The doorbell rings. The police officer at the door says that there has been a complaint that you are having a noisy party. You tell him the party is already over, and everyone has left. He asks if he can come in, and you give him permission.

He then asks if you had any illegal drugs at your party, and you say no. He asks “Do you mind if I look around?” You say “No, you may not.” He tells you to sit down, looks in a nearby drawer, finds the quarter-pound of marijuana you have stashed there, and arrests you.

Fast forward to your court date. The officer in question testifies that you gave him permission to search. His partner backs him up.

What could you do?

Nothing.and the cop knows it.
I have never been to court where a cop did not testalie.

I make it a point not to talk to cops. The only reason they ask questions is to get an admission of guilt.
Cop to you, “Where were you going to so fast?”
You to cop, "I’m going home.
Cop to judge, "Suspect told me he was speeding to get home.

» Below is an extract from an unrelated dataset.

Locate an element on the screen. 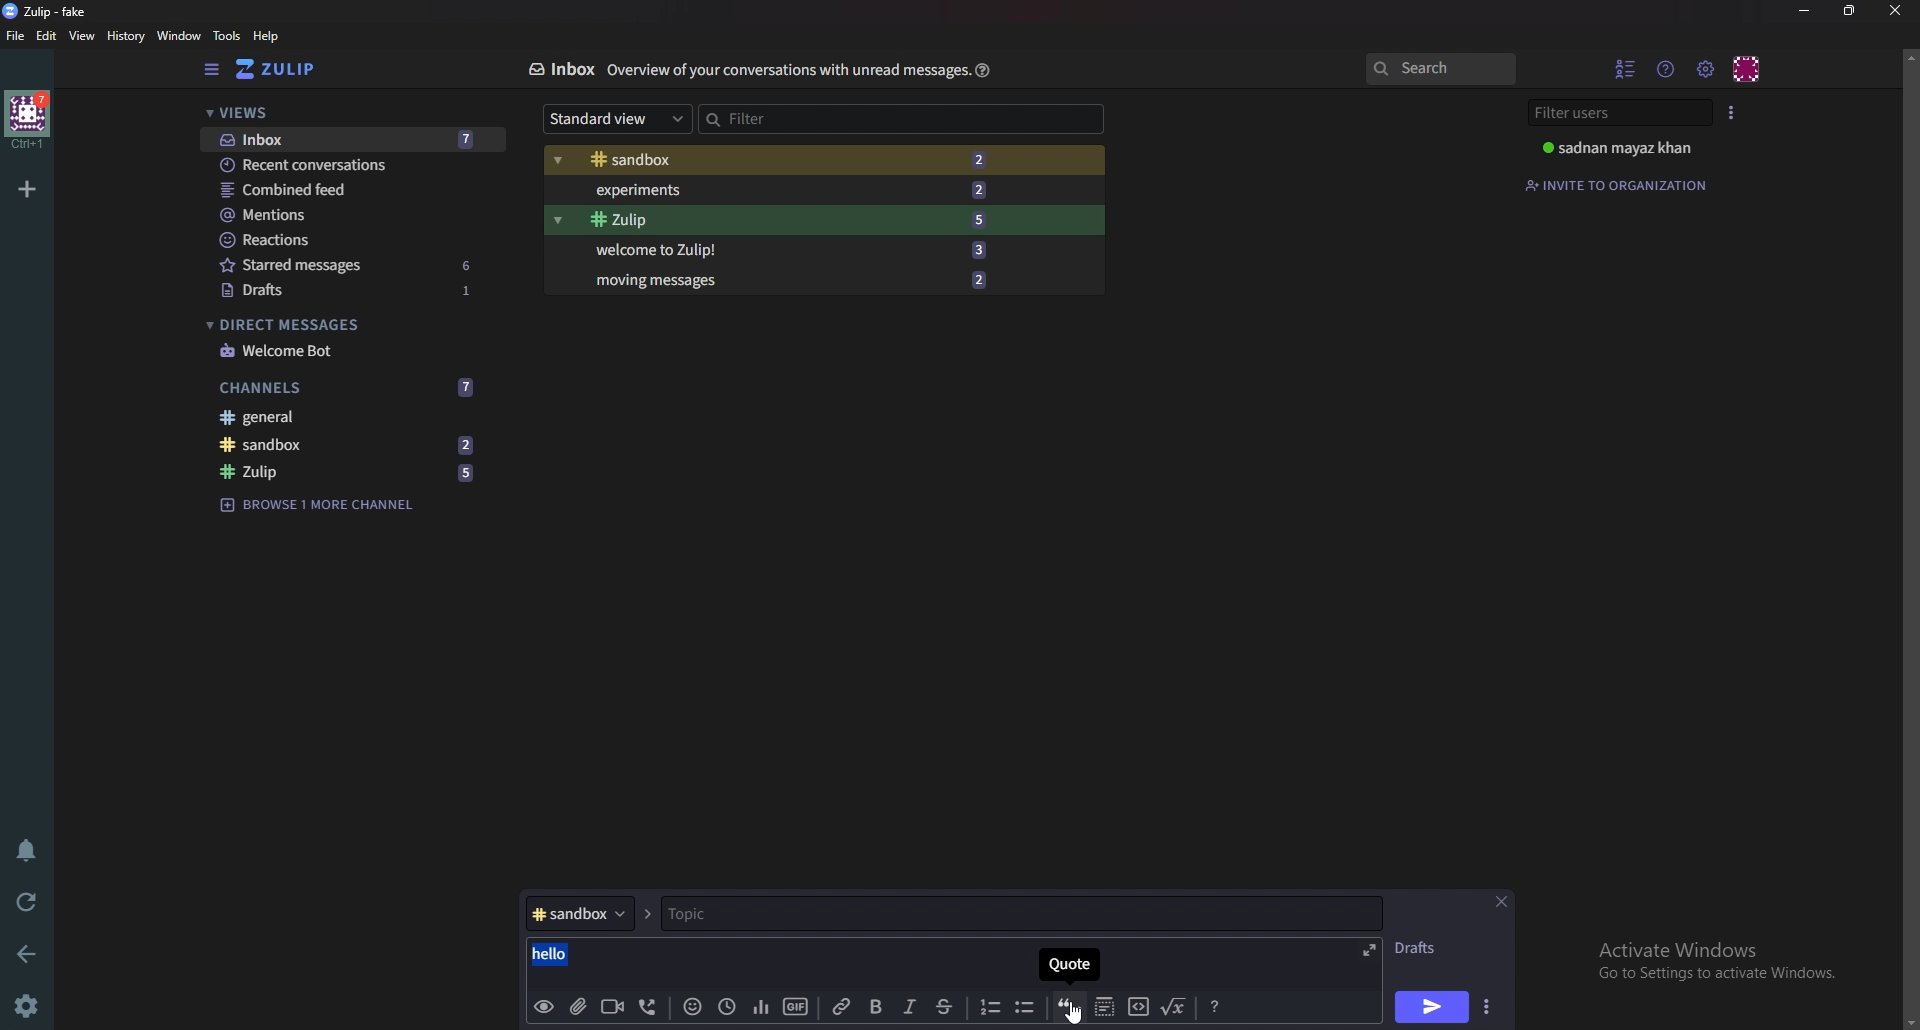 The width and height of the screenshot is (1920, 1030). Strike through is located at coordinates (953, 1007).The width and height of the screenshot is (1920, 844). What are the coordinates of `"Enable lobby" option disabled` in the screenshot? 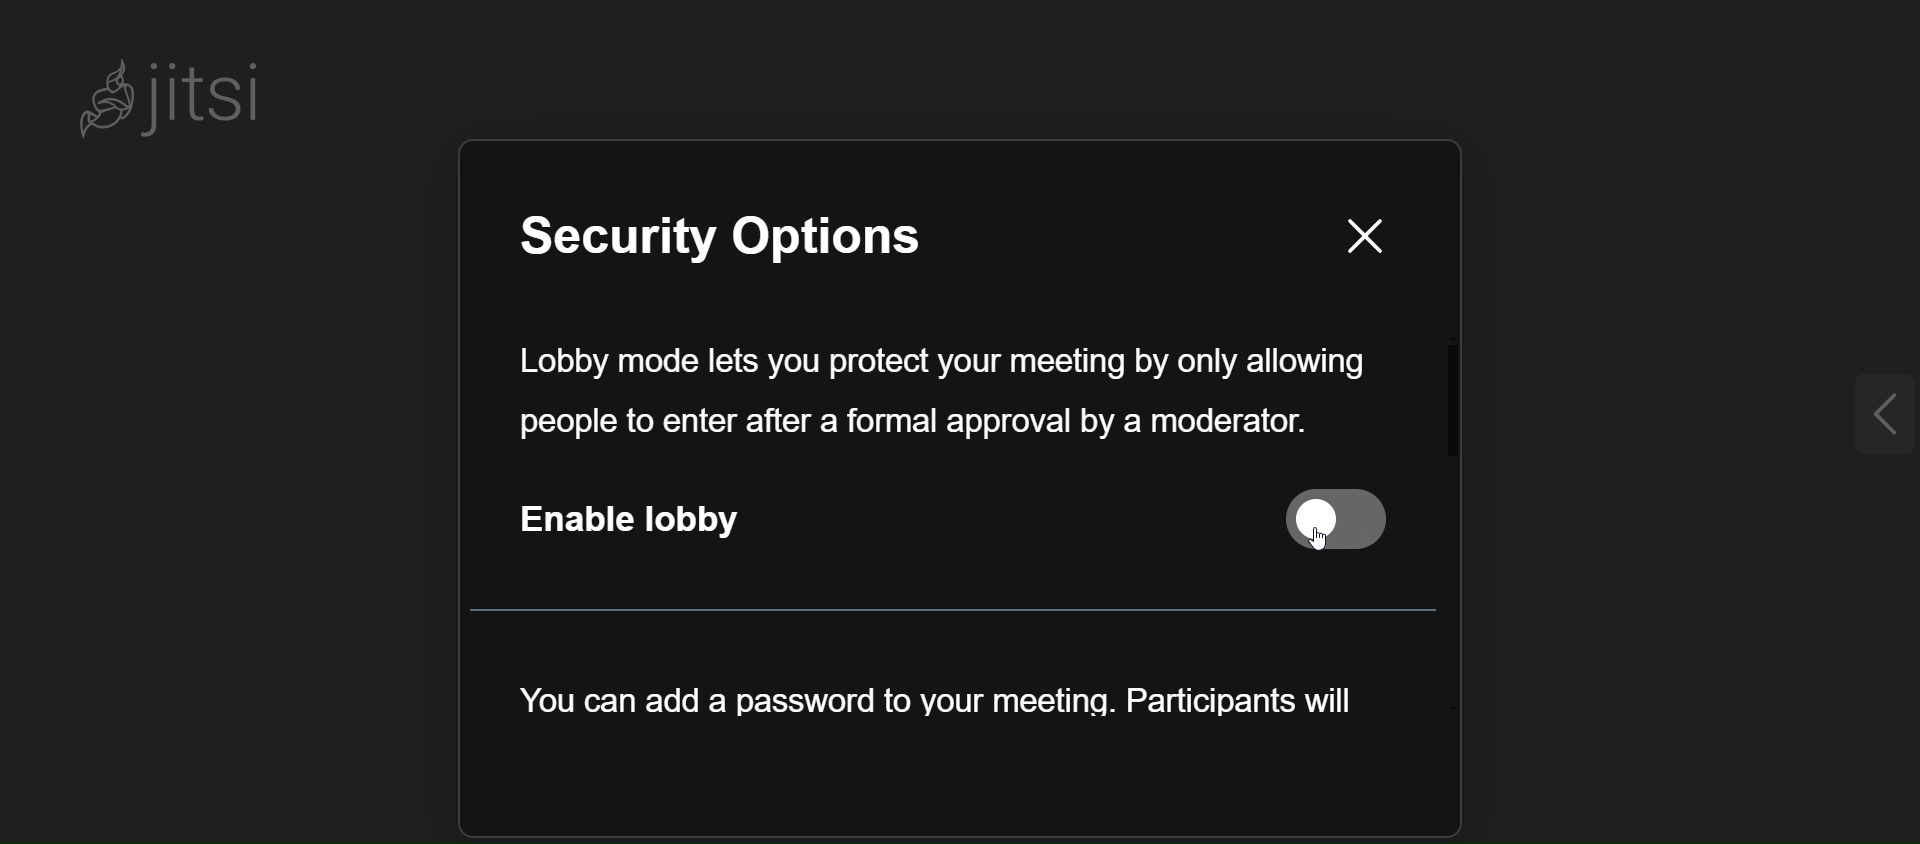 It's located at (968, 523).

One cop, who I said not one word to gave the judge a five minute spiel about all the things I said to him.
Judge responded with, “Considering everything he said guilty.”
Reckless bicycle riding.

The only good cop is a dead cop.

IAAL

bump

While DSYoung may have been a little harsh in his response, he is totally correct. The nuances and nit-pickiness of constitutional law makes it very difficult to tackle the broad question, which has since been hijacked all over the place, stated by the OP.

For instance, Whack-a-Mole, your analysis of Dickerson is incorrect. While Terry stops and frisks are ostensibly used only to protect an officer in danger, evidence of other crimes found during a Terry frisk are often admissable. In Dickerson, the court merely found that there was no way that the officer could have known that what he felt in the appellant’s pocket was cocaine and that he should have moved on when he knew it wasn’t a weapon.

If the officer had felt something that he could have instantly known to have been contraband, a crack pipe, for instance, then that would be admissable as evidence.
Haven’t heard from you in a while, DSYoung. Miss your insightful posts to the message boards, here.

blainer:

I agree that the nuances of law cannot be thoroughly explored on a message board. That does not mean that it isn’t worth discussing here as long as everyone understands that the answers are not gospel but at best vague stabs at a big issue.

That’s not entirely fair. It seems the “plain view” doctrine allows for an officer to legally uncover evidence if the nature of that evidence is immediately apparent to the officer. Otherwise, a frisk before you’ve been arrested for anything is strictly meant to find items that may be construed as dangerous to the officer(s) conducting the search.

In Dickerson the officer had seen the suspect leave a building known for cocaine trafficing and felt the packet in the suspect’s pocket during a legal Terry stop. I’m certain that cop had felt or seen dozens of packets like that one in his career (an assumption, I know, but a safe one I think) and he had circumstantial evidence to support his view that the suspect might be carrying narcotics (the stop was ruled as legal afterall). Nevertheless, because the officer fondled the packet through the pocket that was considered an illegal search beyond what is allowed under Terry and the evidence was suppressed. If the officer did not fondle the object but immediately withdrew it and said it was immediately apparent to him what it was would that have been ok? (I don’t know…I’m really asking on that point.)

It seems we have a great big gray area here. What constitutes immediate recognition of an object? Even a crack pipe may not be immediately obvious as such without at least a little further investigation (via touch). This illustrates (a bit) what I think DSYoungEsq was getting at that these things can get hopelessly complex very quickly and that ultimately each instance needs to be taken on a case-by-case basis by teams of lawyers and judges.

I still think it’s interesting to kick around if only on a message board.